Blocking strategies for entity resolution
Blocking reduces O(n^2) record comparisons to a tractable subset. Exact, phonetic, sorted-neighborhood, canopy, and learned blocking explained.
Blocking reduces the O(n^2) record-comparison cost to a tractable subset by only comparing records that share a "blocking signal." For 50,000 rows, naive comparison is 1.25 billion pairs. A decent blocker drops that to around 5 million.
Five strategies
- Exact blocking. Records must share an identical token, such as the first three letters of a last name, a zip code, or a soundex code. Fast and easy to debug. Misses matches when the blocking column is dirty or inconsistently entered.
- Phonetic blocking. Block on the soundex or metaphone encoding of a name field. Catches "Cathryn" and "Katherine" pairs that exact blocking would split into separate blocks.
- Sorted-neighborhood. Sort records by a composite key, then slide a window of size w and compare every pair inside the window. Robust to single-character errors at the front of the key because neighboring rows stay close even with small typos.
- Canopy clustering. Use a cheap similarity threshold to form overlapping "canopies," then run the expensive scorer only inside each canopy.
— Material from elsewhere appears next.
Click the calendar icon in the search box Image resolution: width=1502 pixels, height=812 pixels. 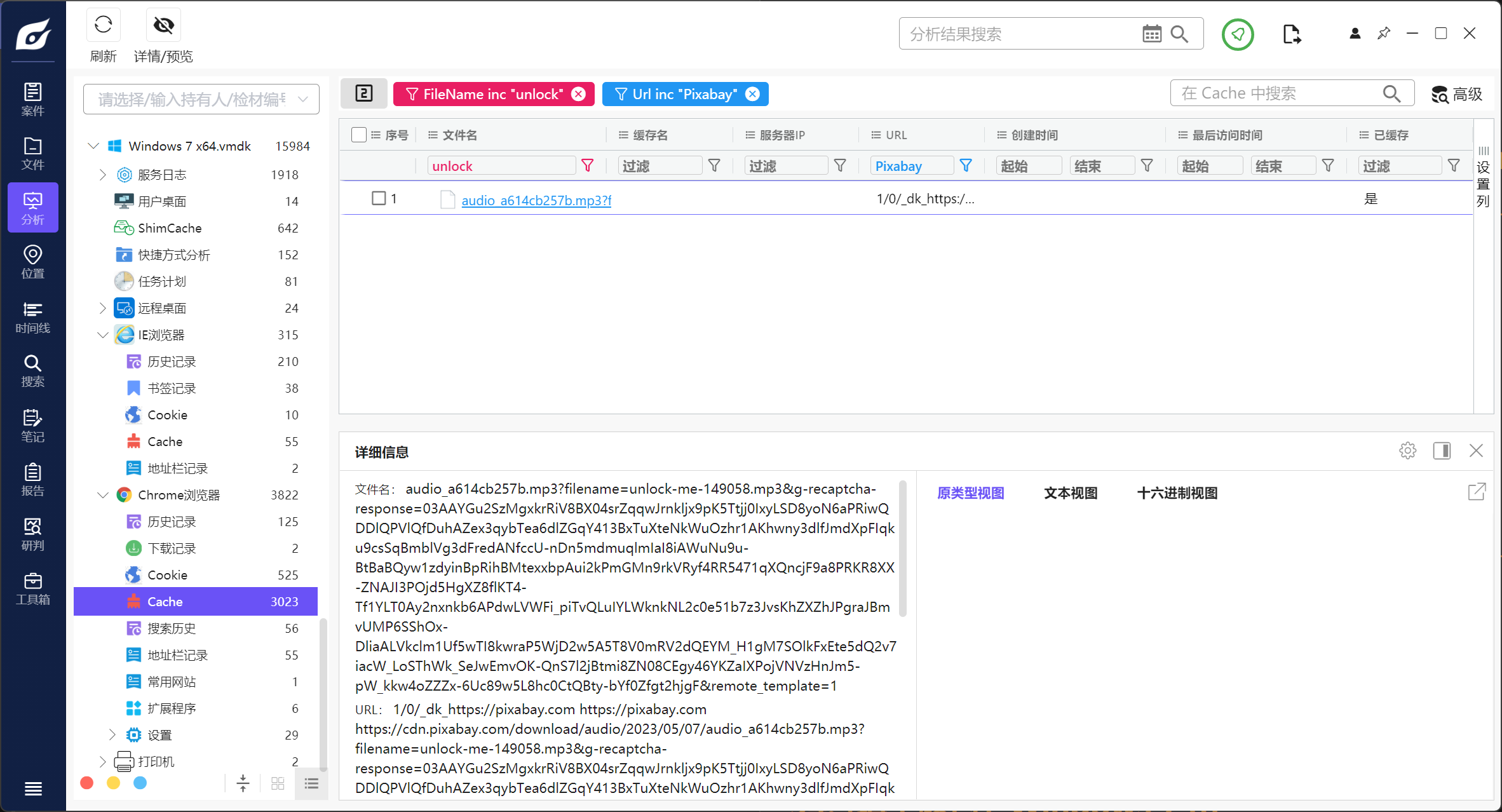(1151, 34)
A record can live in more than one canopy, so near-duplicate pairs still get a chance to meet.
- Learned blocking. Train a model to predict which pairs are worth scoring. Most expensive to set up, but delivers the highest recall once tuned on labeled data.
The recall and runtime tradeoff
Loose blocking surfaces more candidate pairs (high recall, slower downstream scoring). Tight blocking is fast but silently drops real duplicates that never landed in a shared block. The right choice depends on data shape, field dirtiness, and how much recall the use case demands. Christen (2012) covers the full taxonomy with benchmarks across all five strategies.
In Golden Suite
goldenmatch autoconfig inspects each field's cardinality and entropy and proposes a blocker per column. You can stack multiple blockers, such as canopy on full name plus exact on email domain, and the union of candidate pairs feeds the scorer. That union step is where the system trades extra comparisons for higher recall before the expensive similarity pass.